## Problem details
When you reproduce the listing below, keep every entry exactly as written.

## Supplied information
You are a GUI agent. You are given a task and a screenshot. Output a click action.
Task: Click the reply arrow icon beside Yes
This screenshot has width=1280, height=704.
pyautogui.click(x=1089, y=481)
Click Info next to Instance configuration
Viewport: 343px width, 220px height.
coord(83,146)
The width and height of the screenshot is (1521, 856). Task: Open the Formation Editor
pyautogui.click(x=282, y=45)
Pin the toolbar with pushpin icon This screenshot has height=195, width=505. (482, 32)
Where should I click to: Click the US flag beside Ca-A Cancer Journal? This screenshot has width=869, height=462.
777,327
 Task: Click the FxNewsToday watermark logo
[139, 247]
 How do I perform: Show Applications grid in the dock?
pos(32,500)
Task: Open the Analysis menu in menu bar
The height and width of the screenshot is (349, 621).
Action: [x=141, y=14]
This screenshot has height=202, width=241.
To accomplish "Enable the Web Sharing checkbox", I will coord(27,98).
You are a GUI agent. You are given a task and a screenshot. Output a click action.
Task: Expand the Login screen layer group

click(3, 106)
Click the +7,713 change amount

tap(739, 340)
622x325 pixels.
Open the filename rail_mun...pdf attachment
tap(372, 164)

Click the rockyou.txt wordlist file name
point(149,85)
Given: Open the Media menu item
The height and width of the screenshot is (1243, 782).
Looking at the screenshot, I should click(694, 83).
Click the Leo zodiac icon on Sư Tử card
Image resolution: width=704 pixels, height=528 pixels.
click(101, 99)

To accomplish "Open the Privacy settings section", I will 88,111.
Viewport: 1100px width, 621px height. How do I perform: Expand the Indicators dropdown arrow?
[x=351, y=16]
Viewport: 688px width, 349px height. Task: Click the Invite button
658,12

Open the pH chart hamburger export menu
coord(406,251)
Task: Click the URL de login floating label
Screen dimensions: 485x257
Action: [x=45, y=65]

## Result
You are a GUI agent. You are given a task and a screenshot. Output a click action.
Task: Click the reply arrow icon beside Yes
This screenshot has width=1280, height=704.
pyautogui.click(x=1089, y=481)
Click Info next to Instance configuration
Viewport: 343px width, 220px height.
coord(83,146)
The width and height of the screenshot is (1521, 856). Task: Open the Formation Editor
pyautogui.click(x=282, y=45)
Pin the toolbar with pushpin icon This screenshot has height=195, width=505. (482, 32)
Where should I click to: Click the US flag beside Ca-A Cancer Journal? This screenshot has width=869, height=462.
777,327
 Task: Click the FxNewsToday watermark logo
[139, 247]
 How do I perform: Show Applications grid in the dock?
pos(32,500)
Task: Open the Analysis menu in menu bar
The height and width of the screenshot is (349, 621).
Action: [x=141, y=14]
This screenshot has height=202, width=241.
To accomplish "Enable the Web Sharing checkbox", I will coord(27,98).
You are a GUI agent. You are given a task and a screenshot. Output a click action.
Task: Expand the Login screen layer group

click(3, 106)
Click the +7,713 change amount

tap(739, 340)
622x325 pixels.
Open the filename rail_mun...pdf attachment
tap(372, 164)

Click the rockyou.txt wordlist file name
point(149,85)
Given: Open the Media menu item
The height and width of the screenshot is (1243, 782).
Looking at the screenshot, I should click(694, 83).
Click the Leo zodiac icon on Sư Tử card
Image resolution: width=704 pixels, height=528 pixels.
click(101, 99)

To accomplish "Open the Privacy settings section", I will 88,111.
Viewport: 1100px width, 621px height. How do I perform: Expand the Indicators dropdown arrow?
[x=351, y=16]
Viewport: 688px width, 349px height. Task: Click the Invite button
658,12

Open the pH chart hamburger export menu
coord(406,251)
Task: Click the URL de login floating label
Screen dimensions: 485x257
Action: [x=45, y=65]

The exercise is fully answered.